- _Tasks for this exercise_
1 – Rewrite the passage of the rndBernoulli documentation starting at "opaque vector case" and ending at "Bernoulli random numbers.", replacing "previous call" with "prior call".
2 – Continue the rndBernoulli documentation from the point where it stops.

- _Document_

· · ·

Computes Bernoulli distributed random numbers.


r = rndBernoulli(r, c, prob)
{ r, newstate } = rndBernoulli(r, c, prob, state)
  • r (scalar) – number of rows of the output matrix.

  • c (scalar) – number of columns of the output matrix.

  • prob (scalar) – probability parameter.

  • state (scalar or opaque vector) –

    Optional argument.

    scalar case

    state = starting seed value only. If -1, GAUSS computes the starting seed based on the system clock.

    opaque vector case

    state = the state vector returned from a previous call to one of the rnd random number functions.

  • r (RxC matrix) – Bernoulli random numbers.

  • newstate (Opaque vector) – the updated state.


// Bernoulli random numbers can be used to model qualitative
// binary data (i.e., yes/no, true/false), such as marital
// status.

· · ·

- _Provided material_
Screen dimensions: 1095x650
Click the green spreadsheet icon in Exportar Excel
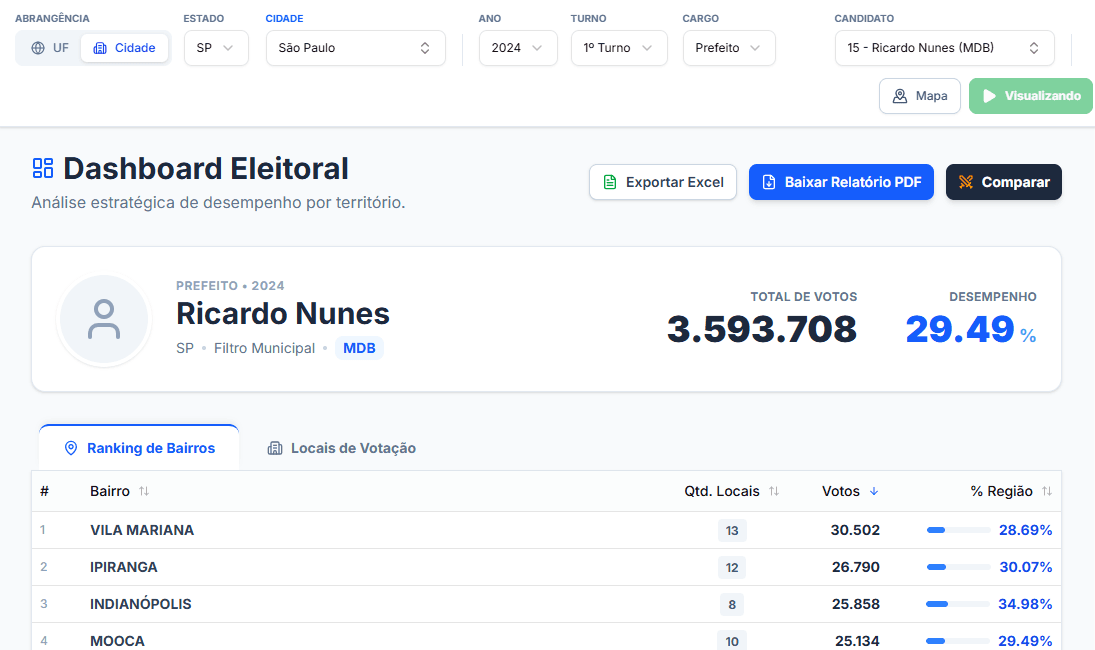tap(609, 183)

· · ·

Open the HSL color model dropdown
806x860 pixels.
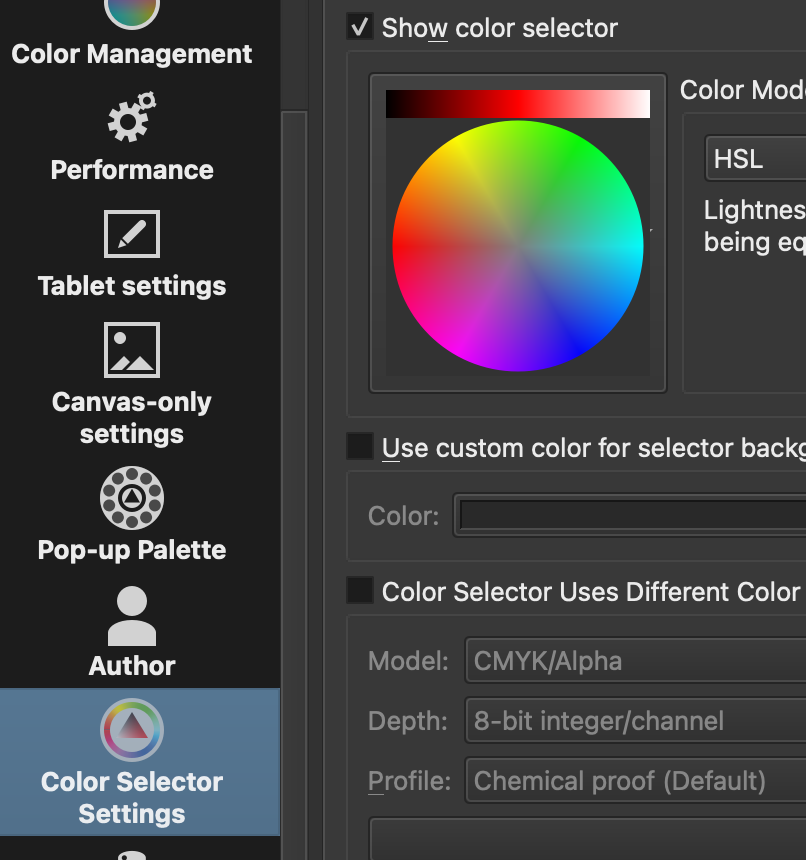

· · ·

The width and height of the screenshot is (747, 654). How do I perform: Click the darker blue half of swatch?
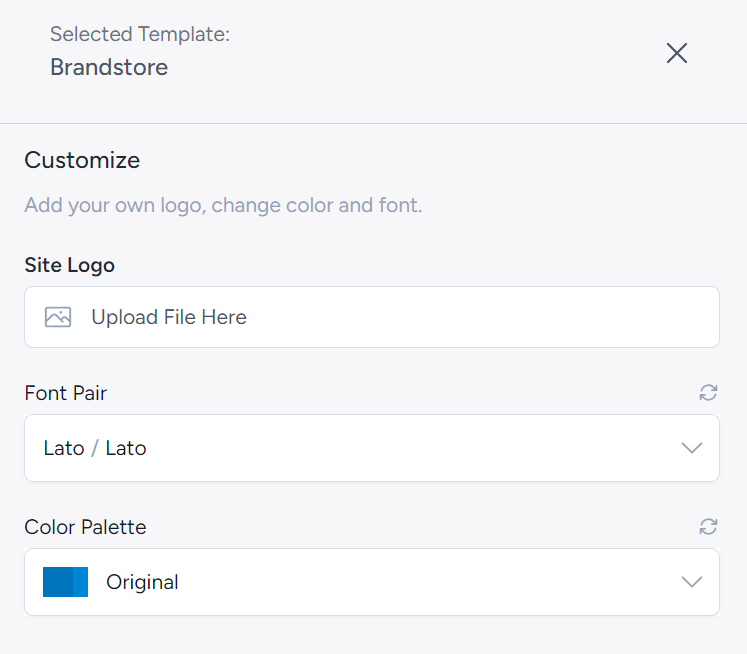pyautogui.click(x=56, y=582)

· · ·

- _Answers to the exercise_
1 –
opaque vector case

    state = the state vector returned from a prior call to one of the rnd random number functions.

  • r (RxC matrix) – Bernoulli random numbers.

2 –
// Set the random seed for repeatable numbers.
rndseed 723940439;

// The percentage of married people in the population we
// would like to model.
prob = 0.7;

// Create 10,000 Bernoulli random numbers
r = rndBernoulli(10000, 1, prob);

// The mean of 'r' should approximately equal 'prob'
mu = meanc(r);
print mu;


The properties of the pseudo-random numbers in x are:

\[ \begin{align}\begin{aligned}E(X) = prob\\Var(X) = prob * (1 - prob)\end{aligned}\end{align} \]

See also

Functions rndMVn(), rndCreateState()